Manchester City battered Liverpool yesterday. Absolutely destroyed them. It might be the easiest game they’ll play this season as the Reds offered the square root of sod all in any area of the pitch. The defence was often flat-footed, the midfield overrun and the forward line more of an idea than a threat.
‘Yes, but the offside goal?’
Of course, it’s a goal. Of course, Chris Kavanagh was weak enough to do what his VAR mates told him to do. Of course, it’s the same cabal of officials who accepted lucrative games in the UAE by Manchester City’s owners and of course, the PGMOL run the game more on narrative than actual rules these days, but …
But…
Liverpool were abject again and deserved a bigger beating. The keeper saves a pen and only Conor Bradley and Dominik Szoboszlai can hold their heads up, but the rest were rotten. Again. Konate, the forward line …

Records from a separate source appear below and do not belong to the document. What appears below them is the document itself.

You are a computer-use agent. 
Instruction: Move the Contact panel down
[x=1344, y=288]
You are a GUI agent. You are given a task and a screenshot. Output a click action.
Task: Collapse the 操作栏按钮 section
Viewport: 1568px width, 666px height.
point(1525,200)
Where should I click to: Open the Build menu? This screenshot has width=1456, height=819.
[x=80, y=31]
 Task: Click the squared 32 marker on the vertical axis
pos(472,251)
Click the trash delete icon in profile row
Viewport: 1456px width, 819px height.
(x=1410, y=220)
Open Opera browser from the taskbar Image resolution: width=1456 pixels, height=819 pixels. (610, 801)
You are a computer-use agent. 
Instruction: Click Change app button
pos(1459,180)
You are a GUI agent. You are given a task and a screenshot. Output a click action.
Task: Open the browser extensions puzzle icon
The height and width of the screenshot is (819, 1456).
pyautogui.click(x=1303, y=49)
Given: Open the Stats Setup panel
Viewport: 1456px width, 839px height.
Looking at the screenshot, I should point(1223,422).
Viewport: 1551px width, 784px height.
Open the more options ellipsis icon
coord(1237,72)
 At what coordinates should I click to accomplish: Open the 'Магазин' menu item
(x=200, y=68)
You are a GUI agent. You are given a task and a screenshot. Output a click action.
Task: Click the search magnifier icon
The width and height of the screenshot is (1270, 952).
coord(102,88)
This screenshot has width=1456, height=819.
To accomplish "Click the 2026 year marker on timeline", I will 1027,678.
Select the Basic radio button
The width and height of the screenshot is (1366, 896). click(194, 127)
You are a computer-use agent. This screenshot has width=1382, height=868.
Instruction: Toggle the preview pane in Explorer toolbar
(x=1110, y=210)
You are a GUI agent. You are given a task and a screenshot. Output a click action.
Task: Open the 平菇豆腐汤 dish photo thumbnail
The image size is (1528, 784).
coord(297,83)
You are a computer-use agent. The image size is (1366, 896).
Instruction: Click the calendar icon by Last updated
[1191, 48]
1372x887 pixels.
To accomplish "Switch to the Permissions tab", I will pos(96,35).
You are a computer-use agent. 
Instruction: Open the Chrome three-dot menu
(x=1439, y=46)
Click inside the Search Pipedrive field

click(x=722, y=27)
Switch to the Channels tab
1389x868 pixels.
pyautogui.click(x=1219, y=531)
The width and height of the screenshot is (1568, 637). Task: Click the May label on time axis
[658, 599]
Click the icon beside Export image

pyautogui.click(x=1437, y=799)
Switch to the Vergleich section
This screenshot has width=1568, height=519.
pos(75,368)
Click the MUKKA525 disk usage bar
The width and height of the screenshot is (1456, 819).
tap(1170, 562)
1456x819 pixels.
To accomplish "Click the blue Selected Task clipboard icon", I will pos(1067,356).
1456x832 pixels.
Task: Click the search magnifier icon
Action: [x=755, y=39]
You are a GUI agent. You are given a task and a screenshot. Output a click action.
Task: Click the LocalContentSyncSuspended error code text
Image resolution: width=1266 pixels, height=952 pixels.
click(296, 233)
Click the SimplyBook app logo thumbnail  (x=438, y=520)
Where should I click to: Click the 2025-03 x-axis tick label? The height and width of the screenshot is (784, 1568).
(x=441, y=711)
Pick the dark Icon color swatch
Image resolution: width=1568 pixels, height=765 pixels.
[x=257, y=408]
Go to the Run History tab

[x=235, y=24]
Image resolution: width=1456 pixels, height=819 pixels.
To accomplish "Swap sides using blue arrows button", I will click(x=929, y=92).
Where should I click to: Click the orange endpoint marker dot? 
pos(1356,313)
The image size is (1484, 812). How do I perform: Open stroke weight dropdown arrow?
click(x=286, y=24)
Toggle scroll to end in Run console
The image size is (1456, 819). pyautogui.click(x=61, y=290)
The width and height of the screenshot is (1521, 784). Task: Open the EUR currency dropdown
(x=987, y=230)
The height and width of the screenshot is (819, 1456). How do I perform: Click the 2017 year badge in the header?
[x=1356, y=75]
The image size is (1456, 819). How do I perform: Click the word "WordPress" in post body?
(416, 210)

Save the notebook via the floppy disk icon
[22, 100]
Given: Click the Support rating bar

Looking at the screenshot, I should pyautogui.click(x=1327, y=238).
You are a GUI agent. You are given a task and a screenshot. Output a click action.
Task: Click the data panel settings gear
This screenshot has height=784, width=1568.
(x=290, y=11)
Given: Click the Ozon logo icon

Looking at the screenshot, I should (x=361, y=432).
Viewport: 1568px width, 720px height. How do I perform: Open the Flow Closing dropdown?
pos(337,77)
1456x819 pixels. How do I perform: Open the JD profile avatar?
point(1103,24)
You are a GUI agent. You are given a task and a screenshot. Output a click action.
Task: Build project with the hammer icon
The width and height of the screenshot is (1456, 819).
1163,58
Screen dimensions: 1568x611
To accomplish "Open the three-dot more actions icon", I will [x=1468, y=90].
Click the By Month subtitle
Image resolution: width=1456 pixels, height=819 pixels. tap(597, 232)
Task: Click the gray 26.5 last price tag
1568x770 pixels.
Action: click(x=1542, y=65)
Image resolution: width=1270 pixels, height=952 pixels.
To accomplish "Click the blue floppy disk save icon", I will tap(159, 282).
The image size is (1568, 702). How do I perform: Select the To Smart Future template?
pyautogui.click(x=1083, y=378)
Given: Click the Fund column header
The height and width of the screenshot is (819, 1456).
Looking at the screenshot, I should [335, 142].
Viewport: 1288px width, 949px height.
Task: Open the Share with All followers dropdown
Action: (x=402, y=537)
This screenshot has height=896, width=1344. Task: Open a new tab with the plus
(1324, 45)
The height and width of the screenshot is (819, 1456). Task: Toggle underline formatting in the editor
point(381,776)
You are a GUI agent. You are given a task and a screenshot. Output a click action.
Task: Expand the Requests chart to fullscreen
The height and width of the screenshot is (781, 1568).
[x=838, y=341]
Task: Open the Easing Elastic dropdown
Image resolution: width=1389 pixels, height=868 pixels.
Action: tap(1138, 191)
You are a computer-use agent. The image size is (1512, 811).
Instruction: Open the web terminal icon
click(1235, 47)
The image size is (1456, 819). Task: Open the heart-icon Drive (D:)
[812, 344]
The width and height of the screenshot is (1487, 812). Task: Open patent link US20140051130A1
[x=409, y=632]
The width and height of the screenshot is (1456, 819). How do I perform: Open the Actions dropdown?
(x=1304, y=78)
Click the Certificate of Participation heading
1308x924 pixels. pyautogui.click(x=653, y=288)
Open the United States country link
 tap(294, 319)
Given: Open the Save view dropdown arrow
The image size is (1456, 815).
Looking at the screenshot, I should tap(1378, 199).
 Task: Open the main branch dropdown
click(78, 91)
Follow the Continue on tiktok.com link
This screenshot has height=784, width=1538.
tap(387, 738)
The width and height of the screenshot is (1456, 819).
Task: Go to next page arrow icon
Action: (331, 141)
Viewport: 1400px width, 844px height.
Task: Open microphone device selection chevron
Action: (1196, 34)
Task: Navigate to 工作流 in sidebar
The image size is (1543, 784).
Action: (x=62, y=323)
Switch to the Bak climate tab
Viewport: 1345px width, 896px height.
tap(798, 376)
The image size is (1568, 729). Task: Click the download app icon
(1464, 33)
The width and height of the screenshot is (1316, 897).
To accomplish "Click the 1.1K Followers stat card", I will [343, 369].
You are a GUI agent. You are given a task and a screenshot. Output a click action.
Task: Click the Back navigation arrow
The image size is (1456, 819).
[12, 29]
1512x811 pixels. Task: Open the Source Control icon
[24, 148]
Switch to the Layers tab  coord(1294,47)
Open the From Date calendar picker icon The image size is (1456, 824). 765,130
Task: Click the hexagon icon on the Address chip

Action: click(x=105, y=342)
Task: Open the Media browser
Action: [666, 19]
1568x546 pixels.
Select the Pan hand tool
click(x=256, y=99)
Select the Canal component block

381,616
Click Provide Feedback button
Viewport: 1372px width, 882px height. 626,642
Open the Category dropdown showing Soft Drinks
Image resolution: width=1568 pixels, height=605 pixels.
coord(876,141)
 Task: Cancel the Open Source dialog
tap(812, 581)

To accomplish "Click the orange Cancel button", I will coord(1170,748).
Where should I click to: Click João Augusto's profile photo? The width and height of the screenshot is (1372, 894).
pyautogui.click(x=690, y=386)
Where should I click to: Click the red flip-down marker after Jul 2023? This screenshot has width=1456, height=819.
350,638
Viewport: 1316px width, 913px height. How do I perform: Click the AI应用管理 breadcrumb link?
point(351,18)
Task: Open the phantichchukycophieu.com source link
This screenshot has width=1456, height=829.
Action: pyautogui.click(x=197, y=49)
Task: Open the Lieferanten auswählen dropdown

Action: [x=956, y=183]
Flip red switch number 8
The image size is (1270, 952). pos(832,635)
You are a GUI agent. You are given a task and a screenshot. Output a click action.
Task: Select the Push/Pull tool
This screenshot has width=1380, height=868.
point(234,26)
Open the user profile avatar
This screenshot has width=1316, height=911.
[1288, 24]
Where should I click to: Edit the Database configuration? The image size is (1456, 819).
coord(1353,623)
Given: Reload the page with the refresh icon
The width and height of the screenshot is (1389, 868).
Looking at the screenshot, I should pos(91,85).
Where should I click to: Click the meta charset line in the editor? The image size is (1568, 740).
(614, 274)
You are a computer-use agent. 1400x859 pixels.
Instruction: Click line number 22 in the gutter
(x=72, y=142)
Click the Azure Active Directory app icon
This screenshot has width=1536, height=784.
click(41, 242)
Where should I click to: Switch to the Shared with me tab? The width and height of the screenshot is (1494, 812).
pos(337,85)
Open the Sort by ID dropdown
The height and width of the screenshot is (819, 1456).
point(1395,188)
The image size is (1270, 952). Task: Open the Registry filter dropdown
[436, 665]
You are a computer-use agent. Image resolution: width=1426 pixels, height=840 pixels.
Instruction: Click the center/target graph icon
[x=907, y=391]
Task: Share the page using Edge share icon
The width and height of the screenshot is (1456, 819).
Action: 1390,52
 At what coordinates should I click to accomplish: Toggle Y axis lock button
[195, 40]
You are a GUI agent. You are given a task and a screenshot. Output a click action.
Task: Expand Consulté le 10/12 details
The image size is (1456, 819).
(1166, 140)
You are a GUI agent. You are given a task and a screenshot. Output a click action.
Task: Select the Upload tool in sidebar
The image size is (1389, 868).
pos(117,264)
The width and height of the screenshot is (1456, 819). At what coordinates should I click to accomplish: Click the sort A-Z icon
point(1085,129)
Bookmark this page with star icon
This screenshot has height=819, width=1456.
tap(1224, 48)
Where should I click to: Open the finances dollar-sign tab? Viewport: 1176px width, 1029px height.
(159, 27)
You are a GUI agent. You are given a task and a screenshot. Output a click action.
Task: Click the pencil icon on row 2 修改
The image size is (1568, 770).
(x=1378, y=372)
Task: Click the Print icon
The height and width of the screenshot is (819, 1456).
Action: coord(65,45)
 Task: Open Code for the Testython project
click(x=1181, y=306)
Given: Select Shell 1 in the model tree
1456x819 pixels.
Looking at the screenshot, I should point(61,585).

I thought Brentford was the nadir. I was tempted to cut and paste my email after that dog of a performance, change the team names and send it in as we learned nothing from that dismal night. No fight, no heart, no second-ball wins, no press. The Villa and Madrid games all but undone thanks to a Liverpool side keen to go out and just do nothing to a side who wanted the win.
Manchester City played Liverpool the way Liverpool played Real Madrid. Reputations meant nothing. A straight showdown. Them and us. ‘Us’ didn’t want to know.
And the PGMOL disgrace meant nothing. Not really. Yes, it could have lifted us and forced a different outcome, but the saved penalty didn’t do that when it should, so I’m not convinced. Did Liverpool come out roaring after the goal was disallowed? No. Liverpool were still mouse-meek.
You can’t always run to ‘Yes, but.’ You’ve got to stand up and fight harder — something we’ve steadfastly refused to do over the past few away games.
This is not to say that the standard of refereeing doesn’t need addressing. It really does, particularly as the whole thing is open to criticism about ‘vested interests’ whether that’s the case or not. Even the fact that it looks dodgy should be cause for concern to the PGMOL, but it’s hard to scale an ivory tower and have them discuss it.
No, it’s just that I want Liverpool to play an aggressive, focused game regardless of having hard lines. I’ve said this so often this season. I want us to stop feeling sorry for ourselves when we concede. We sulk more than Veruca Salt.
I hate ‘Yes, but.’ When Liverpool had Igor Biscan sent-off against Marseille in 2004, the Liverpool manager spent half-time analysing the footage to see if it were a red card. To what end I’ll never know. The subsequent pen made it 1-1. We lost 2-1. ‘Yes, but …’
We should be better than this. We should earn the right to play. City and Brentford were awful.
You can’t play two good games (one genuinely brilliant) and then knock off for the third game.
It’s not just the PGMOL that should be addressing issues.